══ DATA UNDER STUDY
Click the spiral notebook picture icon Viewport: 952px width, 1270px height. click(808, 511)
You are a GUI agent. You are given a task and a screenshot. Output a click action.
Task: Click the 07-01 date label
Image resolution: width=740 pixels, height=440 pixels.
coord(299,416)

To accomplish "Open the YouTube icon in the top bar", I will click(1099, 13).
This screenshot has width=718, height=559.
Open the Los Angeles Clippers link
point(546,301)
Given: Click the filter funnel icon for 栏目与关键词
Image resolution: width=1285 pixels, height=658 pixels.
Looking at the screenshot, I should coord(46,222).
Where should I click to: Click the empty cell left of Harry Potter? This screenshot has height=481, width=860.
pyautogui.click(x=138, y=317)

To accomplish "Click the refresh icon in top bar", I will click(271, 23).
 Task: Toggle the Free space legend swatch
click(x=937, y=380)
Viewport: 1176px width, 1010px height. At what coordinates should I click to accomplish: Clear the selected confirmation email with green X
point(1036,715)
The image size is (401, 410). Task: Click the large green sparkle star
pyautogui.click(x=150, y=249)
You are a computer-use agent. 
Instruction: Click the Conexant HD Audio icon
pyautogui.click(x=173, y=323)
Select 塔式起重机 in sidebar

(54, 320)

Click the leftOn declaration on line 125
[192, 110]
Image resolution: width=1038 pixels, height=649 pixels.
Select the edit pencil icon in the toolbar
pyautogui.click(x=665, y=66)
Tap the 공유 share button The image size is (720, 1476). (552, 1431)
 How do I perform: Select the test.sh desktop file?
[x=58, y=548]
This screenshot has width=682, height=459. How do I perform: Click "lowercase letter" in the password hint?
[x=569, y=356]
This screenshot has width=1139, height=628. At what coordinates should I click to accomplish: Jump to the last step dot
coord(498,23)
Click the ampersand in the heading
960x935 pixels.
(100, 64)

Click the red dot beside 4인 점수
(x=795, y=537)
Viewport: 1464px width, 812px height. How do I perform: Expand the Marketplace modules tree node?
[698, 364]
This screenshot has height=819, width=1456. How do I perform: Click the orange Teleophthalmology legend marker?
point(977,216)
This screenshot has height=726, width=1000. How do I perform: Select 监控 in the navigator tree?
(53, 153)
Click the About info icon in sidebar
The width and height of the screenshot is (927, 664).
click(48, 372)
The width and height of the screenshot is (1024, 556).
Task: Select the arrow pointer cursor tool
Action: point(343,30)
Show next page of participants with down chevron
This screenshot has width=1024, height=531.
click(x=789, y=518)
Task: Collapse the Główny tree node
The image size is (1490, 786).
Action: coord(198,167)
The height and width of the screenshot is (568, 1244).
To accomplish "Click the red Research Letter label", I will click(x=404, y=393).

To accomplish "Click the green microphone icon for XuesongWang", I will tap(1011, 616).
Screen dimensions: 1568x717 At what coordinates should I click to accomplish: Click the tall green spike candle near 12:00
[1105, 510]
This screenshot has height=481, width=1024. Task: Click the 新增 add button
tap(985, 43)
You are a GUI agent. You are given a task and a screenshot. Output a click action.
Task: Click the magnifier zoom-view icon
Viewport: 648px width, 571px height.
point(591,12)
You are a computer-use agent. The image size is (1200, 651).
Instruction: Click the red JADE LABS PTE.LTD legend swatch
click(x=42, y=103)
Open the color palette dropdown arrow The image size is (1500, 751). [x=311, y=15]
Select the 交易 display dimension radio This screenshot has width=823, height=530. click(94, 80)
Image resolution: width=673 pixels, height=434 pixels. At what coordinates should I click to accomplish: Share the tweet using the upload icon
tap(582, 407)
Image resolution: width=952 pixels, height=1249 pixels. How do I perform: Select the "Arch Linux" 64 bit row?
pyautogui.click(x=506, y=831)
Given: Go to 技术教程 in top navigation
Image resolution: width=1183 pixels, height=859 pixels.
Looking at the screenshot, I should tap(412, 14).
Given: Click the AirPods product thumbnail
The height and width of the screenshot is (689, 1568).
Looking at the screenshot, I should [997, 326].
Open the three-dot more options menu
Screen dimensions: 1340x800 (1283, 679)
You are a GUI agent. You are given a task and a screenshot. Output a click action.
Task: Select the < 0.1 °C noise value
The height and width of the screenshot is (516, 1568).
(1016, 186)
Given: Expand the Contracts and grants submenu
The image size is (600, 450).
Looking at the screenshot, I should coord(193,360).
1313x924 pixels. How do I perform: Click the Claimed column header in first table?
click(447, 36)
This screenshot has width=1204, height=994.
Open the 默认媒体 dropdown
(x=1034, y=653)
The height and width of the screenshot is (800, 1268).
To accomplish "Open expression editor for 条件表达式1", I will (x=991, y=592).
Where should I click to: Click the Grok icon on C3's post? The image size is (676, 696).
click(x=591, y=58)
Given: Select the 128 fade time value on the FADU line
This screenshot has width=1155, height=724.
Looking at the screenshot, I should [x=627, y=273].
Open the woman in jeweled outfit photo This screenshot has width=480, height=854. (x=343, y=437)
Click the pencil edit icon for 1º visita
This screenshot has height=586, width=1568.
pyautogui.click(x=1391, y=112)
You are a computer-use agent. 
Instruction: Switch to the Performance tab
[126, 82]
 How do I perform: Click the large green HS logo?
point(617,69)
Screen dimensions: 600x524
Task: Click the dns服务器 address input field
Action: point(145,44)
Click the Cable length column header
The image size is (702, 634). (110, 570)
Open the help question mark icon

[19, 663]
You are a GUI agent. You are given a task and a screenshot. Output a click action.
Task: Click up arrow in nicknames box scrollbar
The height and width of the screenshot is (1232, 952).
════
:: THE PROBLEM ::
In the listing above, how many lines hold the string "value"? Only the number is to be reported.

:: RESULT OF THIS EXERCISE ::
2